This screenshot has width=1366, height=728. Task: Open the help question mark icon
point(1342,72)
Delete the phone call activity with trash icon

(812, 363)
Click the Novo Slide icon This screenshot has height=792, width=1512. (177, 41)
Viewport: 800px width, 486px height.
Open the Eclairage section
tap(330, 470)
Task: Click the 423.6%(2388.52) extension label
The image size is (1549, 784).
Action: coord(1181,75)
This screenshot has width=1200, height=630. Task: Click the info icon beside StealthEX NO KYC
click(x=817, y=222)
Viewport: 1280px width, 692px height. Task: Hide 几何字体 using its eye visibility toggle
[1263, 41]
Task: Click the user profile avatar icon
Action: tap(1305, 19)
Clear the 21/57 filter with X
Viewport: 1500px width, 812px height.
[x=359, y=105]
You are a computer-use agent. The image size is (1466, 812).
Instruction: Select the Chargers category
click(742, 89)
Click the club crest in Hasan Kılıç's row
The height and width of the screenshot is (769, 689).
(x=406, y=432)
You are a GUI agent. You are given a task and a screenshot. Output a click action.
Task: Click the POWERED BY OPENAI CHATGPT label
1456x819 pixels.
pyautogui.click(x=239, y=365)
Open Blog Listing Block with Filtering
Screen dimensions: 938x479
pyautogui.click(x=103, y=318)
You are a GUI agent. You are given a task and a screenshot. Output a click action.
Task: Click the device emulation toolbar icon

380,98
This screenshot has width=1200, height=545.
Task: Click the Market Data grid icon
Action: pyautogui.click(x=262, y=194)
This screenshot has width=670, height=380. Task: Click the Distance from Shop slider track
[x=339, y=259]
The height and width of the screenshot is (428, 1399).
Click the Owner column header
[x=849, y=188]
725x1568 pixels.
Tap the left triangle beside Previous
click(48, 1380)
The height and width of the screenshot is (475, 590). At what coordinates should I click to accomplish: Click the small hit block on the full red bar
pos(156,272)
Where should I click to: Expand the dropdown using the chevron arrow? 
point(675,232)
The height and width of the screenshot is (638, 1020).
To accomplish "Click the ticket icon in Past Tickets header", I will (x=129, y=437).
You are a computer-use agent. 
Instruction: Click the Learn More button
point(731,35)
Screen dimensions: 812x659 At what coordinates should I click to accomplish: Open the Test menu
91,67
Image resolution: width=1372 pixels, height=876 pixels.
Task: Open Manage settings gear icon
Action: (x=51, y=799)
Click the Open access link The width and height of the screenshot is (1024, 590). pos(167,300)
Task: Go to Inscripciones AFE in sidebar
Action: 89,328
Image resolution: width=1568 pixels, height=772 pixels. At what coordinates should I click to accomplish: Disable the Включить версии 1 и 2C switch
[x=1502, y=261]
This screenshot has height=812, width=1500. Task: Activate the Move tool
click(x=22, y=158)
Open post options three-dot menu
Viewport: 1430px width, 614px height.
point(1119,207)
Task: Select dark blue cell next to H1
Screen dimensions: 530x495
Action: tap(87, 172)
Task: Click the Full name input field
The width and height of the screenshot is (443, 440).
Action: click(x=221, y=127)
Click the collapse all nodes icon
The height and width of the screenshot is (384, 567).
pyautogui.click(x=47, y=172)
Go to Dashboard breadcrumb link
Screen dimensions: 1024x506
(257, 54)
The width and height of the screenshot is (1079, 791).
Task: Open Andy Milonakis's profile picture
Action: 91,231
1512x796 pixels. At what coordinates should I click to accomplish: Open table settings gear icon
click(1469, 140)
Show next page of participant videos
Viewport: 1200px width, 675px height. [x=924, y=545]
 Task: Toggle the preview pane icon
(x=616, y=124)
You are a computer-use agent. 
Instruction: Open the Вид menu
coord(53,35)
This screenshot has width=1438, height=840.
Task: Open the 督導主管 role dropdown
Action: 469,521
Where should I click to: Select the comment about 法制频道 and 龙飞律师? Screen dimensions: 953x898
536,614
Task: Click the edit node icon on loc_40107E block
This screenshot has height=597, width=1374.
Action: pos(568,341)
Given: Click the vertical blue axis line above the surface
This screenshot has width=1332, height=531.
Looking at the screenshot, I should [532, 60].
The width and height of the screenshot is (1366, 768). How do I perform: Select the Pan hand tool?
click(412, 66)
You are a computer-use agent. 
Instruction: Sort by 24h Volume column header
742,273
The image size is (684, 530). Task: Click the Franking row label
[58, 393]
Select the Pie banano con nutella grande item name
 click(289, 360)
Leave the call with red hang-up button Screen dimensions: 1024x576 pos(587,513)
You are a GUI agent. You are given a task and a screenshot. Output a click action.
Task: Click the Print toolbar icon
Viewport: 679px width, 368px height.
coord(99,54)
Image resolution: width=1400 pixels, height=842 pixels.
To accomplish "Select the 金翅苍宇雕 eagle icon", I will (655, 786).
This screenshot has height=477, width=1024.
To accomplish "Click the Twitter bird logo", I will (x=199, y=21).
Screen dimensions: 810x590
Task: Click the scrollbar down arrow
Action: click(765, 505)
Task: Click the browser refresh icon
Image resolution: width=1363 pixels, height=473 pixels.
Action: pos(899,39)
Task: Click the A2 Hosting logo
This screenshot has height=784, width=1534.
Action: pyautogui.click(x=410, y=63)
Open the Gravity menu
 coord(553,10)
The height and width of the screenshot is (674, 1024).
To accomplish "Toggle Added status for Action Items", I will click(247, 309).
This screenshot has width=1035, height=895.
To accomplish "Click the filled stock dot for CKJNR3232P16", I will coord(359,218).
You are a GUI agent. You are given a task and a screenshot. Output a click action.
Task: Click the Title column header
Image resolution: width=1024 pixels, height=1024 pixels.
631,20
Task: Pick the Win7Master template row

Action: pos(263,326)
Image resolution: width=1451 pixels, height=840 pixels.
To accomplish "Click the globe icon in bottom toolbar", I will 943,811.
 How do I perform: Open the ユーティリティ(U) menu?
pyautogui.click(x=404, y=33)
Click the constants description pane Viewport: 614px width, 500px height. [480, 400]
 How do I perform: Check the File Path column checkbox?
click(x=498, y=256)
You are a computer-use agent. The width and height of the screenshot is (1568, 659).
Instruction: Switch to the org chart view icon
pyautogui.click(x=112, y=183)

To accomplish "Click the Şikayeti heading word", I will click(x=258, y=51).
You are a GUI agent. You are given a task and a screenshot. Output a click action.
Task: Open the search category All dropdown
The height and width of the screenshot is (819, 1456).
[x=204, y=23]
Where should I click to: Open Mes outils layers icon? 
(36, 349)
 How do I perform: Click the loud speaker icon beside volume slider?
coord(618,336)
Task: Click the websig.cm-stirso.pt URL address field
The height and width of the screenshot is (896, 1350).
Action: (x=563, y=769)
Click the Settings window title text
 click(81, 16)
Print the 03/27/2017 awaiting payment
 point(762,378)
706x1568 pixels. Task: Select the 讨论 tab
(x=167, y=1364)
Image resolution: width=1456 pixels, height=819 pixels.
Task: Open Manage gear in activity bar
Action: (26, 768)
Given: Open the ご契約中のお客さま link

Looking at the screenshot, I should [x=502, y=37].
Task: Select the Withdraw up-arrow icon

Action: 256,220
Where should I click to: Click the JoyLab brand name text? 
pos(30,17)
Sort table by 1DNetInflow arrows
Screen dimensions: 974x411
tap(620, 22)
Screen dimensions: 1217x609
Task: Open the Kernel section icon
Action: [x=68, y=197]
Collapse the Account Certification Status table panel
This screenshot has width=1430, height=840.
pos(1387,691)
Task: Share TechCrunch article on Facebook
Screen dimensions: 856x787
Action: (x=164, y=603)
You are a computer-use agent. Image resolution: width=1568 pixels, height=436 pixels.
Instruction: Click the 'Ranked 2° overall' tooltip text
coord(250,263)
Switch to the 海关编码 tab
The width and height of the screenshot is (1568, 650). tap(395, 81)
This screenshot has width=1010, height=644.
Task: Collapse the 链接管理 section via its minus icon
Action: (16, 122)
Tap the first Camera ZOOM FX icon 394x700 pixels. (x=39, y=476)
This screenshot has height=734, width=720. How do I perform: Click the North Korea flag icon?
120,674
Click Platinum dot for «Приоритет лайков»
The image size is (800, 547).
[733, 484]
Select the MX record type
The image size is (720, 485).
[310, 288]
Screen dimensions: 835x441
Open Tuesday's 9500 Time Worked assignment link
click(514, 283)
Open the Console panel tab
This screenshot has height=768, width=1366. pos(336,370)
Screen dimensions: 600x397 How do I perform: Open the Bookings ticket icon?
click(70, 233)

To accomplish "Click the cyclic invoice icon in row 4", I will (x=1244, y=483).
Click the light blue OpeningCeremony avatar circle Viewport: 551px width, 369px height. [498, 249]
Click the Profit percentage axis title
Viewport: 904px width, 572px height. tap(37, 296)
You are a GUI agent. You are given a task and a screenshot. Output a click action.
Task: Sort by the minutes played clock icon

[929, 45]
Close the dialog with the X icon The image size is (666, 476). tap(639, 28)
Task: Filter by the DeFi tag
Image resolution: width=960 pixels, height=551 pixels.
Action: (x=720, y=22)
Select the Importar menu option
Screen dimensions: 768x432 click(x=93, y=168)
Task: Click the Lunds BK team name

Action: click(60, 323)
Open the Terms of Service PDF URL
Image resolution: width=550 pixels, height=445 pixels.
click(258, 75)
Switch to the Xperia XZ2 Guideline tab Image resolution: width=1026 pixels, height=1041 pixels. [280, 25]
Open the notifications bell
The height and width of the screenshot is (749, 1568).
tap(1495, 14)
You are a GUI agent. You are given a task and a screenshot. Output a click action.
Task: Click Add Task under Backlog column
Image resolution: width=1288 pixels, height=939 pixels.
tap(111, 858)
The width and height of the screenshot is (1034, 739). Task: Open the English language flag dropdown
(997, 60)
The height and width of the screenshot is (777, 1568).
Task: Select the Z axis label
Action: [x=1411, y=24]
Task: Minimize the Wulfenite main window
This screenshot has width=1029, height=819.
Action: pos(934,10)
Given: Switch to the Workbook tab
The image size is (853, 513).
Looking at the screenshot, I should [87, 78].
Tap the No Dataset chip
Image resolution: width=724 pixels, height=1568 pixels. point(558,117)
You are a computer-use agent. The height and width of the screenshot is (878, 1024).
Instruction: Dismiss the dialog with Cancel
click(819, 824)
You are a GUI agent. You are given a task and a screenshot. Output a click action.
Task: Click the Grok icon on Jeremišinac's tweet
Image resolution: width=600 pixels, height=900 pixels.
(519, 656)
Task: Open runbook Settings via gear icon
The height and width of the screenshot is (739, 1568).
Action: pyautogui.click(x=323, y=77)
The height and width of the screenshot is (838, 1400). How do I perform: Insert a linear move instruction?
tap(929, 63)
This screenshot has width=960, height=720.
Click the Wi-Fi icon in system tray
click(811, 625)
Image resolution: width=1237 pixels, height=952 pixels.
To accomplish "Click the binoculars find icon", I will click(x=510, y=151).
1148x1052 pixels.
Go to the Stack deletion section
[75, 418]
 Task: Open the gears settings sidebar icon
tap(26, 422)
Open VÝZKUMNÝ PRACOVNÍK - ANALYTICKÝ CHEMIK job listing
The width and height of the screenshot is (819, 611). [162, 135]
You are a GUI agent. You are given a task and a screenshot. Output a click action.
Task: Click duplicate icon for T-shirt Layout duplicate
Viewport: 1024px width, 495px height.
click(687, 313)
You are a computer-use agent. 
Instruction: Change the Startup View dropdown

▶ [Do this]: Please give the stretch of records from the line containing "Click the constants" through the line containing "coord(618,336)" again, with every "screenshot" changed to "screen capture" and all else left unchanged.

▶ [Right answer]:
Click the constants description pane Viewport: 614px width, 500px height. [480, 400]
 How do I perform: Check the File Path column checkbox?
click(x=498, y=256)
You are a computer-use agent. The width and height of the screen capture is (1568, 659).
Instruction: Switch to the org chart view icon
pyautogui.click(x=112, y=183)

To accomplish "Click the Şikayeti heading word", I will click(x=258, y=51).
You are a GUI agent. You are given a task and a screen capture. Output a click action.
Task: Open the search category All dropdown
The height and width of the screen capture is (819, 1456).
[x=204, y=23]
Where should I click to: Open Mes outils layers icon? 
(36, 349)
 How do I perform: Click the loud speaker icon beside volume slider?
coord(618,336)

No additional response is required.